That and scaling. The size of one of these devices is on the order of 40 nm. Your hair is about 200 um or 200,000 nm across.

How do these devices work?

If you have ever rubbed your hair on a balloon and attracted your hair to it, you have seen something called static electricity. On that surface you have trapped some electrons. That is possible because the rubber is an insulator. On your hair of you have left the absence of electrons. This allows there to be a force between the absence and the extra electrons. It is this force that makes you hair stick up opposing gravity. The force is described by an electric field.

Floating gates on transistors trap charge on them too just like the balloon, only it stays a lot longer because the layer of insulator the charge is trapped in is very isolated.

This charge can attract mobile charges into a region of the transistor called the “channel”. The channel is physically directly under the gate. Think of the charges as a liquid, say water. If the channel is full of water then it conducts, if it is empty of water is does not. It conducts better if there is more water. So depending on how much charge you store on the floating gate you will get more or less conduction.

If we measure how well it conducts we can measure some levels and assign those levels values: 000, to 111.

How do we get the charge on the floating gate?
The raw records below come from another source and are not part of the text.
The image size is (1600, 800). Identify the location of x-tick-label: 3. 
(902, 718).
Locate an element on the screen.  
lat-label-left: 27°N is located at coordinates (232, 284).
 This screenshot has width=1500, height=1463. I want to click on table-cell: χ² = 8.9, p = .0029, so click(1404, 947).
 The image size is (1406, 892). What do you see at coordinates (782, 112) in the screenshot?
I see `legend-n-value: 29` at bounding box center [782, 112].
Do we have little hairs we rub on the gate? No. What we do is we use another gate. This one is attached to a chunk of metal which allows us to flood it with electrons. If we put enough electrons on it, it will create such a strong electric field to the channel that some of the very crowded metal will jump to the floating gate, this is called “tunneling” it is governed by a branch of physics called quantum mechanics. We make the other gate crowded by putting a high voltage on the metal gate.

The reason flash memory or SSDs wear out is that sometimes the electrons jumping to the floating gate hit things instead of jumping between the atoms they smack into them and break chemical bonds. When they do this they change the properties of the insulator that lets the floating gate store charge for a long time so some of the electrons escape just like they normally do from the balloon into the air (due to humidity). This makes the floating gate transistor “forget” the information that was stored on it over time as the high level of 111 becomes 110 which is the wrong answer, not what you stored. If the memory is not reliable to remember then its bad/dead.

Typical flash memory can only be written a few 1000 times now before it starts to forget too quickly because everything is so small and fragile.